- The National Association of Regulatory Utility Commissioners (NARUC) is calling on federal regulators to overhaul the Public Utility Regulatory Policies Act of 1978 to reflect major changes in the energy industry since the law was passed nearly 40 years ago.
- In a letter to the Federal Energy Regulatory Commission, NARUC leadership called for regulations that would move away from administratively-determined avoided costs and encourage the use of competitive solicitations for PURPA compliance and project selection.
- Many states have been making ad hoc changes to how the law is applied, as some utilities say they are required to purchase unnecessary power after a slew of smaller renewable projects are proposed.
PURPA was originally enacted to compel utilities to diversify fuel resources and shift away from imported oil in the 1970s. Since its inception, the law became a major driver for renewable energy growth in vertically-integrated markets.
According to state regulators, there have been four significant changes since PURPA was originally enacted —including energy markets and new technologies — that make it time for a serious overhaul.
Among those changes are the open-access regulation of the transmission system; use of competitive methods to select projects throughout the states; creation of wholesale markets; and the widespread adoption of qualifying facilities technologies as sources of power.
In a statement, NARUC President John Betkoski III called for a speedy review of the issue.
“We appreciate the challenges for FERC to address the many issues that have been stalled over the past year. However, PURPA is an issue that deserves immediate attention and action,” Betkoski said. “Our state members have a deep interest in ensuring that PURPA is reformed in a manner that reflects our needs today. We need renewables, but we need to procure them in a better way.”
The group of state regulators outlined several ways to reform PURPA, including calling on FERC to adopt regulations that move away from the use of administratively-determined avoided costs. Instead, regulators say the commission should encourage the use of competitive solicitations for PURPA compliance and project selection. And, they say FERC should also address its 20-MW threshold for qualifying facilities, which now have access to markets.
“FERC already has the statutory authority to enact comprehensive reforms of PURPA’s implementing regulations, and it would be an enormous missed opportunity if FERC enacted only small changes to them,” Travis Kavulla, past president of NARUC and vice-chairman of the Montana Public Service Commission, said in a statement.
“There are ways forward on this problem that encourage both competition and the development of renewable technologies, while protecting consumers," Kavulla said.

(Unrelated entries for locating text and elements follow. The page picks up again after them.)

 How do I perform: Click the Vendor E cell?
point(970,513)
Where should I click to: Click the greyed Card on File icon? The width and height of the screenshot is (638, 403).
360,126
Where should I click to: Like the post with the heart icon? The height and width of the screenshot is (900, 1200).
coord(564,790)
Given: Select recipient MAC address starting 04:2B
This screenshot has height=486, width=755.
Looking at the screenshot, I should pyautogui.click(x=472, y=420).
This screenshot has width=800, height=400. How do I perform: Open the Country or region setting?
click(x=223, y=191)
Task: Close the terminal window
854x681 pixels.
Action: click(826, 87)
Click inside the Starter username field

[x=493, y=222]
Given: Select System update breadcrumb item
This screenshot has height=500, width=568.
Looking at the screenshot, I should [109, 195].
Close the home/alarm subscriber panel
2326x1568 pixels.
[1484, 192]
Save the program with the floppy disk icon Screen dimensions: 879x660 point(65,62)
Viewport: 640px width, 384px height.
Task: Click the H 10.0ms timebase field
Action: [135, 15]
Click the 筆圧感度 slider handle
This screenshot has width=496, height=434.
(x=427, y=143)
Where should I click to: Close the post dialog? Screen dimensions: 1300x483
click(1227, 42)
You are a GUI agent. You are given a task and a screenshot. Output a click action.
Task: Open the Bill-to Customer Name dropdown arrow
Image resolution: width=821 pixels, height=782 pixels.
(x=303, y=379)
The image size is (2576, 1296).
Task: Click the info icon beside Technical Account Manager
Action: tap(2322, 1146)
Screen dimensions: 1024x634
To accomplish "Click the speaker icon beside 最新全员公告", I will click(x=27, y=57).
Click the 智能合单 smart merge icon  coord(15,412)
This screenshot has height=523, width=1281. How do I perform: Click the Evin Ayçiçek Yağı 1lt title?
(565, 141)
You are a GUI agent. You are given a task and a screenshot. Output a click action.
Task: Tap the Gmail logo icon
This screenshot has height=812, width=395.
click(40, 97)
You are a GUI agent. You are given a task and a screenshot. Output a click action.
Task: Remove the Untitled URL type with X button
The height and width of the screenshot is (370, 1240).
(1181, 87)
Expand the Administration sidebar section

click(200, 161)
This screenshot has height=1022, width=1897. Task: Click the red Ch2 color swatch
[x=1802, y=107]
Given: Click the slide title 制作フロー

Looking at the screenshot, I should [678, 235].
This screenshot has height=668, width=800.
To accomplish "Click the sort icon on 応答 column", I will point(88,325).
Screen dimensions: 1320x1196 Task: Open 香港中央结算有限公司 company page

Disputes over PURPA have been cropping up in individual states. Last month, the Michigan Public Service Commission approved the new avoided cost formula Consumers Energy Co. must use to buy power under PURPA. It was the first time those rates have been updated in almost 30 years. In 2015, the Idaho Public Utilities Commission slashed PURPA contracts to two years after regulators found longer contracts led to customers paying higher costs for renewable power. In North Carolina, a massive renewable energy bill beget a new bidding process under PURPA that allows major utility Duke Energy to competitively bid projects.
And Montana is quickly becoming another hotspot after regulators voted to cut PURPA rates by 40% the past summer. Solar advocates filed a lawsuit earlier this week against the PSC in response to the decision, saying regulators violated Montana state law and that the rate cut was "unreasonable."